SOCIEDADES ANONIMAS DEPORTIVAS / Adherentes, Opositores y en duda

El gobierno nacional dio señales claras de querer cambiar muchas más cuestiones vinculadas al negocio del fútbol, que la manera y modo de televisar los partidos.

En los clubes, la mayoría de los dirigentes no tienen una opinión expuesta por temor al repudio de sus hinchas en el caso de avalar la llegada de las SAD (Sociedades Anónimas Deportivas).

De los 28 integrantes de la Superliga, solamente 5 están a favor de la incorporación de  SAD, mientras que 16 rechazan la forma jurídica que Mauricio Macri y Cambiemos fogonean desde que se convirtieron en gobierno. Otros 7 se ubican en el centro: consideran que, antes de posicionarse, debería existir un debate con pautas y regulaciones precisas. La mayoría que rechaza la figura de sociedad anónima en Argentina, eso sí, es enfática, a tal punto que planean dar batalla donde sea.

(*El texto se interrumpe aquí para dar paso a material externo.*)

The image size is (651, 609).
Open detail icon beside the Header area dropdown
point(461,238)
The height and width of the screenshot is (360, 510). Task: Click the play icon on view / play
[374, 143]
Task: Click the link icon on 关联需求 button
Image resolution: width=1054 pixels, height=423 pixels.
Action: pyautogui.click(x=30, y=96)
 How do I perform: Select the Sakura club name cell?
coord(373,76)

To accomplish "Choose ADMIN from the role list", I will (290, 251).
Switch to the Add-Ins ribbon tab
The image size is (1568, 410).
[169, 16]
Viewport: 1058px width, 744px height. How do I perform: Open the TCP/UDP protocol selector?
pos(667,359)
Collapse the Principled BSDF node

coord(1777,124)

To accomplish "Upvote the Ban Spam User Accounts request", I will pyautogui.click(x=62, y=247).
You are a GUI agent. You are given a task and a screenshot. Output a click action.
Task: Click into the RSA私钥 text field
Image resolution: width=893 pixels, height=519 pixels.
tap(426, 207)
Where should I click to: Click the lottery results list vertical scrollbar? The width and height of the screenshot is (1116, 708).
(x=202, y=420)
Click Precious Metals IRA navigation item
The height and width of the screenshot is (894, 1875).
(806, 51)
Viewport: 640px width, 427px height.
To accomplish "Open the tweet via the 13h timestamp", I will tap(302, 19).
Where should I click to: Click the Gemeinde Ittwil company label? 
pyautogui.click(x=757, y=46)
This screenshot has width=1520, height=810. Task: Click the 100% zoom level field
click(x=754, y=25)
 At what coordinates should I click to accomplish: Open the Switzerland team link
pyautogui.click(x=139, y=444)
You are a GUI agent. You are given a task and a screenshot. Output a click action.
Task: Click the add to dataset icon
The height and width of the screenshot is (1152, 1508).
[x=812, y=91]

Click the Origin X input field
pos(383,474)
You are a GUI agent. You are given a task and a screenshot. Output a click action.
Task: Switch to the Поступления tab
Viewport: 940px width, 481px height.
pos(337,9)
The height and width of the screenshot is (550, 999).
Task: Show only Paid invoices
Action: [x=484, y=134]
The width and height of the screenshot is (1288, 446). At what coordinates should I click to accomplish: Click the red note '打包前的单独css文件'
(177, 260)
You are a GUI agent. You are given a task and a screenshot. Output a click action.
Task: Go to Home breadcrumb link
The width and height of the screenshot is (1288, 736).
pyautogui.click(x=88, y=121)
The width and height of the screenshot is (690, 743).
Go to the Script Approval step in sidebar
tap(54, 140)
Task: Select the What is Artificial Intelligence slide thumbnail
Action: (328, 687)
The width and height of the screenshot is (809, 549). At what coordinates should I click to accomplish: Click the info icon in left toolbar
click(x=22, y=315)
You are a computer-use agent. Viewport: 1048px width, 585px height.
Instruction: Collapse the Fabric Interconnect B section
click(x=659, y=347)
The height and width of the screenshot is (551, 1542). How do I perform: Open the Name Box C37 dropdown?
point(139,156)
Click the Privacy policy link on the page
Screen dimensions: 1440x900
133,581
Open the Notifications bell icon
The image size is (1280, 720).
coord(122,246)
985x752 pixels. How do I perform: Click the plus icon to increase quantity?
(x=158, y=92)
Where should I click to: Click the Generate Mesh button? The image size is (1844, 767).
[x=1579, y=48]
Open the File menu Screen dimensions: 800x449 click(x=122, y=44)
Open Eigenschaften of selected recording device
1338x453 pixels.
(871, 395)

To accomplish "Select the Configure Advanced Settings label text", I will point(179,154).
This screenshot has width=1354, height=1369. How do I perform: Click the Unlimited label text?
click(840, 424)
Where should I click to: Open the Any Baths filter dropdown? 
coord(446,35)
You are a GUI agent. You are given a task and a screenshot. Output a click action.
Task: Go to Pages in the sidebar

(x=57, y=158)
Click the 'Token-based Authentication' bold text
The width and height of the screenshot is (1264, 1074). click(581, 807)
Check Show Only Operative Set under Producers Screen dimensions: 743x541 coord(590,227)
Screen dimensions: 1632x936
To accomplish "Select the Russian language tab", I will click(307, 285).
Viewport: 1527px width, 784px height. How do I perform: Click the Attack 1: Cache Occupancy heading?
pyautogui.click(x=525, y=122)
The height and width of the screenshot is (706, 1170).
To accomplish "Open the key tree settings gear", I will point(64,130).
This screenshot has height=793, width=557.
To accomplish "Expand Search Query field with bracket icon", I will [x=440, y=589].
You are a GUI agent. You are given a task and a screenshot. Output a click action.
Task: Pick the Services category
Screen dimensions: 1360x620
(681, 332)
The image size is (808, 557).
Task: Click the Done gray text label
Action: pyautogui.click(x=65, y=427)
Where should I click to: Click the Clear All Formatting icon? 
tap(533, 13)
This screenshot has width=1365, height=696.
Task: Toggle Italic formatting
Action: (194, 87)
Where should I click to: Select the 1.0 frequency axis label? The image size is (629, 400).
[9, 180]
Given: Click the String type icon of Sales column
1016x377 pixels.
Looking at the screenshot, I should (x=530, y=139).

Los que se oponen a tan drástico cambio cultural-deportivo scontinúan con la firme idea  que el poder debe estar en manos de los socios. Ese grupo es el núcleo duro de la resistencia a las embestidas que llegan desde Balcarce 50. La última maniobra a través de la AFA fue hace un año: a fines de febrero, el gobierno apuró la aprobación del borrador del estatuto que, en el punto 2 del artículo 10, intentó colar –aunque no lo logró– a las sociedades anónimas en simultáneo con la creación de la Superliga, con el eufemismo de «toda persona jurídica que desee convertirse en miembro de la AFA». Ahora parece ser el turno del Congreso, donde un proyecto de ley redactado desde el Ejecutivo con asesoría local y española descansa en la dulce espera de ser tratado en la Cámara de Diputados de la Nación.

EN CONTRA: Rosario Central, Atlético Tucumán. Temperley, San Lorenzo, Chacarita, Colón, Argentinos, Gimnasia, Olimpo, Unión, Lanús, Estudiantes, River, Vélez, Independiente y Tigre.

A FAVOR: Banfield, Arsenal, Talleres, San Martín de San Juan y Patronato.

EN DUDA: Boca, Newell´s, Defensa y Justicia, Huracán Racing, Begrano y Godoy Cruz.

Un tema que lenta pero firmemente se va instalando en la opinión pública y así como en otras cuestiones de la vida cotidiana, va permeabilizando la resistencia del hincha que en su gran mayoría teme perder su institución a manos de empresas preparadas para generar únicamente su propia rentabilidad, aunque también es cierto, que en diferentes casos de clubes distribuidos por el mundo, lograron encaminar una incierta situación financiera agregándole un plus de éxitos deportivos.